On the 23rd of April, Geoff Stapleton attended an IEA-PVPS strategies meeting in Stockholm, Sweden. Other Australians in attendance were Muriel Watt, Chair of APVA, and Greg Watt, Australia’s expert on Task 1. Geoff has represented Australia on Task 9 for over 10 years. Current tasks of IEA-PVPS include:
- Task 1: Exchange and dissemination of information on photovoltaic power systems
- Task 8: Very large scale photovoltaic power generation systems in remote areas
- Task 9: Deploying PV services for regional development
- Task 11: PV hybrid systems within mini-grids
- Task 12: PV environmental health and safety
- Task 13: Performance and reliability of photovoltaic systems
- Task 14: High penetration of PV systems in electricity grids
The purpose of the workshop was to develop the strategy for IEA-PVPS tasks and activities relating to the period of 2013 – 2018. Through the collaboration of member countries, IEA-PVPS has developed useful technical and non-technical information. Historically it has aimed at identifying issues in the deployment of PV, working at developing solutions through collaboration and then documenting the outcomes in freely available reports.
Discussions included; what are the upcoming issues for the PV industry that PVPS could be involved with, and how to more widely disseminate the information that is developed by PVPS. The strategy would day would then be used by the executive committee (Exco) to formulate the direction of IEA-PVPS for the next 5 years. The Exco was meeting on the following two days, the 24th and 25th of April.
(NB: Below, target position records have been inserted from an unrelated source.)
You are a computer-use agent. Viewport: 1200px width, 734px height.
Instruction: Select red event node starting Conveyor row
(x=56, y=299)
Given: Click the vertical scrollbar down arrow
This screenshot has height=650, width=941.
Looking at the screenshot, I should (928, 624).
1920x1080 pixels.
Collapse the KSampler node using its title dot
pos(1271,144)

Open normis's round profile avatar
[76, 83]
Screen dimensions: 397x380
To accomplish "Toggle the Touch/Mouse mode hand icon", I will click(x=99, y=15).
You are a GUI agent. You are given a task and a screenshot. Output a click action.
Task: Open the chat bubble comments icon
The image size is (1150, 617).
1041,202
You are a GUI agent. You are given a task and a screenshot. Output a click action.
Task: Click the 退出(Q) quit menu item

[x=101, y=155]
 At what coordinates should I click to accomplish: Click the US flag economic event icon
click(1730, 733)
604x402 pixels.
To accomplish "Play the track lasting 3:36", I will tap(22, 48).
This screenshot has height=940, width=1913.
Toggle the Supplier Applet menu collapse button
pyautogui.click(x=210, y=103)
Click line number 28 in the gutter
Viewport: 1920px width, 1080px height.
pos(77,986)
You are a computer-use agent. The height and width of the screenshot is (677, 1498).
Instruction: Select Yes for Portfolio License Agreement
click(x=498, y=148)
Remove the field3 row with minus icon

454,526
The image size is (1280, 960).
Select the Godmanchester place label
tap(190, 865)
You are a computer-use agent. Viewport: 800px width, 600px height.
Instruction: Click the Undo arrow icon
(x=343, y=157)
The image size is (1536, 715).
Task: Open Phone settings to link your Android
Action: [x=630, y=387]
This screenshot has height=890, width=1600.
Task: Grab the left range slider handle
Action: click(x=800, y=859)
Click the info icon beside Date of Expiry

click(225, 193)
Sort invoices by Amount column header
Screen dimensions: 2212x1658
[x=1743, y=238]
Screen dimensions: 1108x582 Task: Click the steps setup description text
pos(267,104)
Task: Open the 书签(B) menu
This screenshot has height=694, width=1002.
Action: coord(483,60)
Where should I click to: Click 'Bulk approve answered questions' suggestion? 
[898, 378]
Geoff then travelled to Chambery, France, to attend the 6th European Hybrids and Mini-Grids conference. There were 175 delegates at the 2 day conference which included formal presentations and a number of poster sessions. A number of the presentations and posters related to the control issues within hybrids and mini-grids. There were also a number of presentations on actual systems installed around the world and the technical/physical issues involved in installing and maintaining those systems in remote regions. One point that was raised many times was the fact that diesel fuel is expensive in these remote regions while PV prices have dropped significantly in recent years thereby making the economics of PV more attractive for hybrids and mini-grids.
Susan Neill and Geoff had prepared a paper and poster titles: Applying lessons learnt from the implementation of Solar Home systems to the implementation of Hybrid systems in developing countries. Those with posters were able to present 2 slides only on their poster to entice people to visit their poster. Susan and Geoff’s focus was that the main reasons for system failures in developing countries were generally not technical, and regardless of equipment quality, many other issues needed to be addressed to make the sustainable energy based hybrid systems sustainable!
Chambery is in the French Alps, and Geoff had a day off of driving through the Alps before flying home to Australia – though delayed 22 hours at Heathrow due to plane mechanical issues flying out of France!